2004 December 30

Boule de neige et jour de l'an et bonne année grandmère

I like Christmas. People always grumble about it and I can sort of understand the impulse; it's so frigging omnipresent for what seems like a quarter of the year and no one likes feeling like they have no choice in the matter. But people say things like "Merry Largely Secular Commercial Holiday Forced Down The Throats of Non-Christians, everyone!" And that's not just killjoying, but deeply confused. (And my apologies to the person who said this particular line, who I'm about to dump on as if he was the only culprit. I'm not going to name him because I'm really not trying to start an argument; the line just perfectly encapsulated the anti-Christmas spirit I want to rant agin.)

Retailers indisputably make a godawful excessive deal out if it, but fuck them. They're parasites -- you can't let them spoil the fun. Ignoring media shit is a basic modern survival skill. But complaing that a holiday is both "largely secular" and "forced upon non-Christians" is just non-sensical. If you're not a Christian, what are you doing complaining there's not enough Jesus in your Christmas? Apart from not listening to your own snark, that is.
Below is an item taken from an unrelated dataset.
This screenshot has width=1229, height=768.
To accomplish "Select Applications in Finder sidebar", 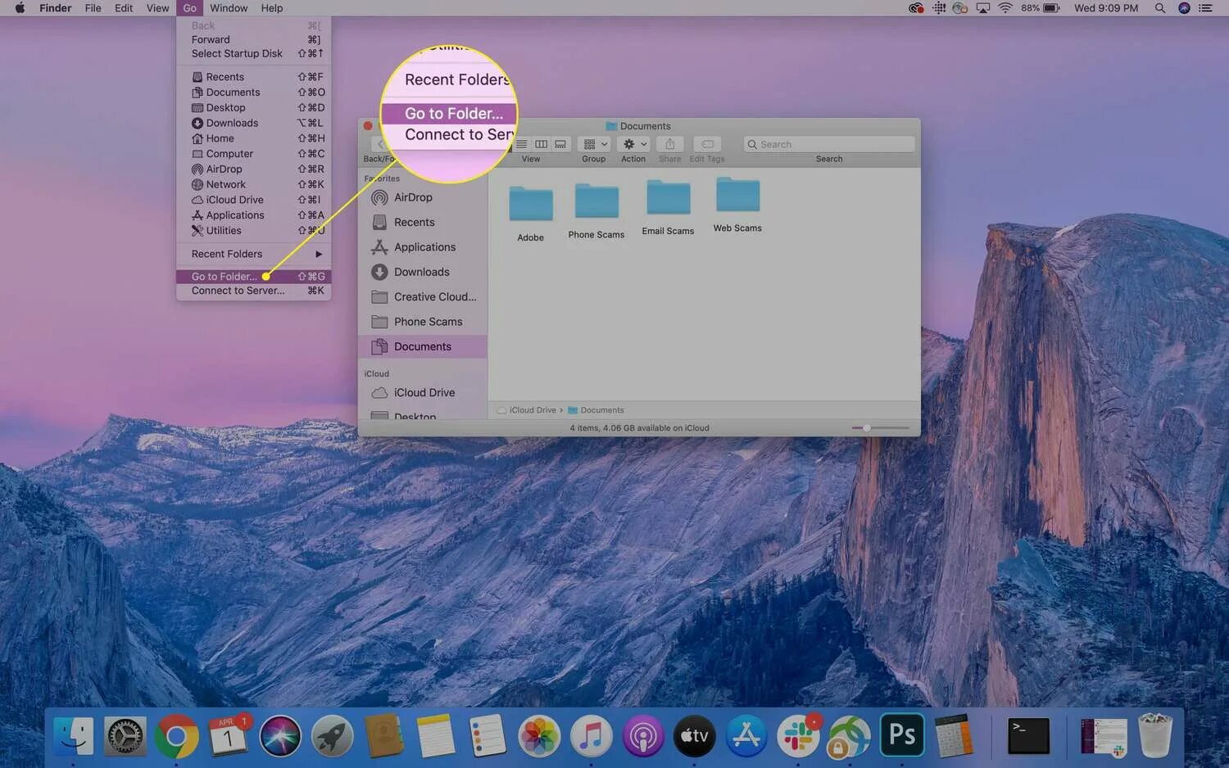I will [x=423, y=247].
I'm an atheist, and as far as I'm concerned Christmas is a perfectly excellent secular holiday. Everyone gets time off work, you can gather the whole family in one place, and people put up thousands of lights at the darkest time of the year. Every year I fly home before Christmas, and every year the flight is overbooked. The airlines keep thinking someone is going to fail to show up so they can get away with selling the same seats twice, but Nova Scotians are going home for their holiday. This year Delta was offering $200 to anyone willing to postpone to take a flight the next day. They announced it every five minutes; no one wanted it. This was only the 21st. How can you not love a holiday like that?

Also, presents. I love everything about presents -- thinking them up, buying them, wrapping them, giving them, and opening my own. They're magical. I'm not so good at telling people they matter to me; it's good for me to have an opportunity and a prompting to do it.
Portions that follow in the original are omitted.